Sebagai mahasiswa wajar jika kita menunggu untuk mendapatkan ilmu, bukankah begitu?  Wajar jika kita mewajarkan dosen yang menambah hari libur, terlepas dari mereka liburan atau tidak. Tapi pada dasarnya, kita harus berbuat adil sejak dalam pikiran apalagi perbuatan, buat apa menetapkan tanggal awal kuliah jika kita tidak bisa sama-sama komitmen untuk menjalaninya. Perkuliahan masalah komitmen antara dosen dan mahasiswa, bukan struktural belaka. Tenyata menjadi dosen merupakan pekerjaan yang mudah dan bisa menyesuaikan jadwal, jam kuliah bisa dipindahkan, bisa diadakan kuliah pengganti, dan lain sebagainya, yang membuat sebagian mahasiswa keteteran untuk menyesuaikan jadwal, apalagi ketua kelas, yah memang begitulah kenyataannya. Bagi kita yang akademisi, tidak menjadi persoalan, tapi bagi mereka yang bekerja paruh waktu untuk membiayai kuliahnya? Bagi aktivis yang tengah sibuk mengurus organisasinya?. Ah sudahlah bukan disitu esensinya.
Semoga kebijakan seperti ini tidak berulang ketika kelak generasi kita menjadi sosok pengajar. Pengajar itu adalah panggilan hati, sebuah pengabdian dan keikhlasan, seperti tujuan organisasi saya “Terbinanya insan akademis, pencipta, pengabdi yang bernafaskan islam dan bertanggung jawab atas terwujudnya masyarakat adil makmur yang diridhoi Allah SWT”. Bagi saya pengajar itu berada pada tataran pengabdian, pengabdian itu membutuhkan keikhlasan semata-mata karena Allah SWT, kira kira demikian yang diajarkan HMI (Himpunan Mahasiswa Islam).

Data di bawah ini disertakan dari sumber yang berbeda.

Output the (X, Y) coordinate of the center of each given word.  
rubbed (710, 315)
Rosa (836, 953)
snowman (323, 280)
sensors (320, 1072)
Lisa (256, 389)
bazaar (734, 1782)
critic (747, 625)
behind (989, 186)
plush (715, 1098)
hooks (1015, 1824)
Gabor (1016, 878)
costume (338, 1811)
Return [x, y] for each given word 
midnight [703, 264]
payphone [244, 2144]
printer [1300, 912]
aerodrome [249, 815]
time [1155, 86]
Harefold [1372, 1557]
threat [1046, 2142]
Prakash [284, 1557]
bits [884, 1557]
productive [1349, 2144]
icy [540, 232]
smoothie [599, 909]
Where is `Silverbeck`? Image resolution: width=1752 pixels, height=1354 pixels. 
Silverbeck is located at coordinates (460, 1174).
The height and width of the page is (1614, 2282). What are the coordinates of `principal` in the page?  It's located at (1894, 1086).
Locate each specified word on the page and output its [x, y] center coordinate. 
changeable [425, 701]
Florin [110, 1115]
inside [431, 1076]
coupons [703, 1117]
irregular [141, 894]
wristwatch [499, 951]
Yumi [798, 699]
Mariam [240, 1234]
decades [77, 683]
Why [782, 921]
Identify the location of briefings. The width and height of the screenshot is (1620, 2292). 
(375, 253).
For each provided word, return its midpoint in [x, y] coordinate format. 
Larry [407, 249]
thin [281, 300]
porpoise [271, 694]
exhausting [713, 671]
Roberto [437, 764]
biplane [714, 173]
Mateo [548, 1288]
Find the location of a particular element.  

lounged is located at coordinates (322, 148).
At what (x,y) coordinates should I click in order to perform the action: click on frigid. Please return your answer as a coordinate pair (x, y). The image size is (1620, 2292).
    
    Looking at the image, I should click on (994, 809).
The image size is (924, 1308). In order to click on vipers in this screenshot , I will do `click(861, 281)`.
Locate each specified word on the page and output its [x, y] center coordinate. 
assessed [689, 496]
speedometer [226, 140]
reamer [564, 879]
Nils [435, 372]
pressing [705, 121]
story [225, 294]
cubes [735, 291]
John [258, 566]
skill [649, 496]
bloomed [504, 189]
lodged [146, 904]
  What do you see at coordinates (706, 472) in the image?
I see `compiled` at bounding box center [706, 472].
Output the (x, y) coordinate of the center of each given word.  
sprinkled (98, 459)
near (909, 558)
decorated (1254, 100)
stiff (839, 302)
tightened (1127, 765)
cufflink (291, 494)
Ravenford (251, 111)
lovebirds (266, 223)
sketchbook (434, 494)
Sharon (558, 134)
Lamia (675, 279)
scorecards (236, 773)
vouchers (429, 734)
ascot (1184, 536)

Jadi apapun keburukan generasi sekarang, selayaknyalah kita jadikan pembelajaran, dan kita perbaiki di masa yang akan datang. Jika soekarno mengatakan “jas merah” jangan sekali-kali melupakan sejarah, maka saya mengatakan buat apa mengenang masa kelam jika bukan untuk diperbaiki.